Page excerpt »
Sun Worshipper

An old science fiction novel called the sun “lifegiver.” Obviously true, because without the sun (exactly as it is and has been) there would be no life on Earth, never would have been any life on Earth, never you or me. If it went away this afternoon forever none of us would last long .

Science simply confirms what is intuitively obvious. Solar mythology has existed throughout history and surely long before. Sun dictates our lives, better or worse. At sunset it is normal to evaluate the events of the day, at sunrise it is easy to rejoice .

The sun commands an austere respect. Its location and path cannot _ even in the most fevered visions – be changed with prayer or other magic. Asking it for rain is futile – better to beg clouds – even though without solar evaporation there would be no rain ever .

Now we are ” sophisticated.” We create light in darkness. We know the sun is “just” fusion energy. Some of us concentrate on more important things (like the internet) and ignore it except on special occasions .

A lot of the time, the sun helps me concentrate my exaltation in being conscious. I try not to take it – or anything else – for granted. It is a wonderful aspect of the universe on which to center. And it demands nothing more – or less – then that I be enchanted with being .

Lifegiver indeed .

Mercenary “Warriors” 

It’s a truism that the military always prepares for the last war. A new element is that our current leaders want to prepare for war as depicted in movies and video games. Manly men who can savagely destroy all opposition with increasingly massive personal weaponry .

Of course we’re not quite sure what the “last war” was for the US, but we didn’t seem to win it. On the other hand, the Ukraine conflict seems to prove that any tween in her city bedroom can wipe out a squad of bazooka toting cowboys with a remote drone strike .

And if a “real war” starts, both the cowboys and tween are one nuclear blast – delivered hypersonically – away from oblivion .

But manly men want jobs and the military life seems to fit a certain psychology. The problem is that building an elite group of well-paid volunteers (aka mercenaries) who follow politics – which seems to be the current goal of the administration – will surely lead _ as it always does (witness the Praetorians, Mamalukes, Janissaries) _ to that cadre getting rid of leaders they don’t like (i.e who don’t pay them enough .)

Obviously, I am hardly a fan of manly men syndrome. But personal squeamishness aside, I just think the idea is ineffective, historically inaccurate, stupid, and based on adolescent male fantasies .

Idiot Savant

The classic “idiot savant” is an individual whose brain is wired differently. Brilliant at something – math is a frequent example – but unable to shop for food. We have expanded the idea into “spectrum” to account for the fabulous complexity of human consciousness, but the idea remains useful .

Prompt 1 »
Reproduce word for word the passage of the essays starting at "Lifegiver indeed ." and ending at "drone strike .".
Prompt 2 »
In the essays, what did an old science fiction novel call the sun?

Stored dataset items
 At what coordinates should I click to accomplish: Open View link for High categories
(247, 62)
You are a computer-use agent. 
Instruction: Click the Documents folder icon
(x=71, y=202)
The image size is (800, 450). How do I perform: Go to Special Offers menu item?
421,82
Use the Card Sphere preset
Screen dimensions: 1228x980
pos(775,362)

* * *

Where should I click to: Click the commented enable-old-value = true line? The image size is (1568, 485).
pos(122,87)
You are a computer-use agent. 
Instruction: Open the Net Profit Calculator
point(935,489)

Solution 1 »
Lifegiver indeed .

Mercenary “Warriors” 

It’s a truism that the military always prepares for the last war. A new element is that our current leaders want to prepare for war as depicted in movies and video games. Manly men who can savagely destroy all opposition with increasingly massive personal weaponry .

Of course we’re not quite sure what the “last war” was for the US, but we didn’t seem to win it. On the other hand, the Ukraine conflict seems to prove that any tween in her city bedroom can wipe out a squad of bazooka toting cowboys with a remote drone strike .

Solution 2 »
"Lifegiver."